> _Recorded data_
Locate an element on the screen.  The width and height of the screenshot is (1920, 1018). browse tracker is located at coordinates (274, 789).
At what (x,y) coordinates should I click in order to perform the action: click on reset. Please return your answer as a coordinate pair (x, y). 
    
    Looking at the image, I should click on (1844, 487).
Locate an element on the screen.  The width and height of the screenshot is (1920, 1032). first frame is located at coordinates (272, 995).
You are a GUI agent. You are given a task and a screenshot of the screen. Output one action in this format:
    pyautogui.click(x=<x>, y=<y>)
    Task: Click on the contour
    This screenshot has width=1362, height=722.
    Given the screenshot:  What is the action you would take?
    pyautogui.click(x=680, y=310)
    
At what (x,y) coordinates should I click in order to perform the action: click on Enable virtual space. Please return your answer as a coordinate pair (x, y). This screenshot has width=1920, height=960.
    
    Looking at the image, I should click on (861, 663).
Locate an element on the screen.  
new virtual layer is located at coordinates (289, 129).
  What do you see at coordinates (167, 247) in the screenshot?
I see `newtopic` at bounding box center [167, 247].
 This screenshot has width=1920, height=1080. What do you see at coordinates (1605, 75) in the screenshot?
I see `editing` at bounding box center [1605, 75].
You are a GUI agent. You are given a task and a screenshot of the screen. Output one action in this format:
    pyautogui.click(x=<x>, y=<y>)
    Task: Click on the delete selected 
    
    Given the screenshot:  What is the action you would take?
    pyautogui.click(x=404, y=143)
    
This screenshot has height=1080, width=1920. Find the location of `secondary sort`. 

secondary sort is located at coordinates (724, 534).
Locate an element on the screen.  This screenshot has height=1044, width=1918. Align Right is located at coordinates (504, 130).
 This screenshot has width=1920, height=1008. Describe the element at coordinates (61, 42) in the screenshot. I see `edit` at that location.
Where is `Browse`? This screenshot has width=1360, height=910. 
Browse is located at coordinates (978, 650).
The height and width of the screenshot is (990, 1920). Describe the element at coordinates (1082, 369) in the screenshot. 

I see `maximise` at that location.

> _Task prompt_
Quote the material above in full, word for word, with every line kept unchanged and in its original order.

> _Response_
Locate an element on the screen.  The width and height of the screenshot is (1920, 1018). browse tracker is located at coordinates (274, 789).
At what (x,y) coordinates should I click in order to perform the action: click on reset. Please return your answer as a coordinate pair (x, y). 
    
    Looking at the image, I should click on (1844, 487).
Locate an element on the screen.  The width and height of the screenshot is (1920, 1032). first frame is located at coordinates (272, 995).
You are a GUI agent. You are given a task and a screenshot of the screen. Output one action in this format:
    pyautogui.click(x=<x>, y=<y>)
    Task: Click on the contour
    This screenshot has width=1362, height=722.
    Given the screenshot:  What is the action you would take?
    pyautogui.click(x=680, y=310)
    
At what (x,y) coordinates should I click in order to perform the action: click on Enable virtual space. Please return your answer as a coordinate pair (x, y). This screenshot has width=1920, height=960.
    
    Looking at the image, I should click on (861, 663).
Locate an element on the screen.  
new virtual layer is located at coordinates (289, 129).
  What do you see at coordinates (167, 247) in the screenshot?
I see `newtopic` at bounding box center [167, 247].
 This screenshot has width=1920, height=1080. What do you see at coordinates (1605, 75) in the screenshot?
I see `editing` at bounding box center [1605, 75].
You are a GUI agent. You are given a task and a screenshot of the screen. Output one action in this format:
    pyautogui.click(x=<x>, y=<y>)
    Task: Click on the delete selected 
    
    Given the screenshot:  What is the action you would take?
    pyautogui.click(x=404, y=143)
    
This screenshot has height=1080, width=1920. Find the location of `secondary sort`. 

secondary sort is located at coordinates (724, 534).
Locate an element on the screen.  This screenshot has height=1044, width=1918. Align Right is located at coordinates (504, 130).
 This screenshot has width=1920, height=1008. Describe the element at coordinates (61, 42) in the screenshot. I see `edit` at that location.
Where is `Browse`? This screenshot has width=1360, height=910. 
Browse is located at coordinates (978, 650).
The height and width of the screenshot is (990, 1920). Describe the element at coordinates (1082, 369) in the screenshot. 

I see `maximise` at that location.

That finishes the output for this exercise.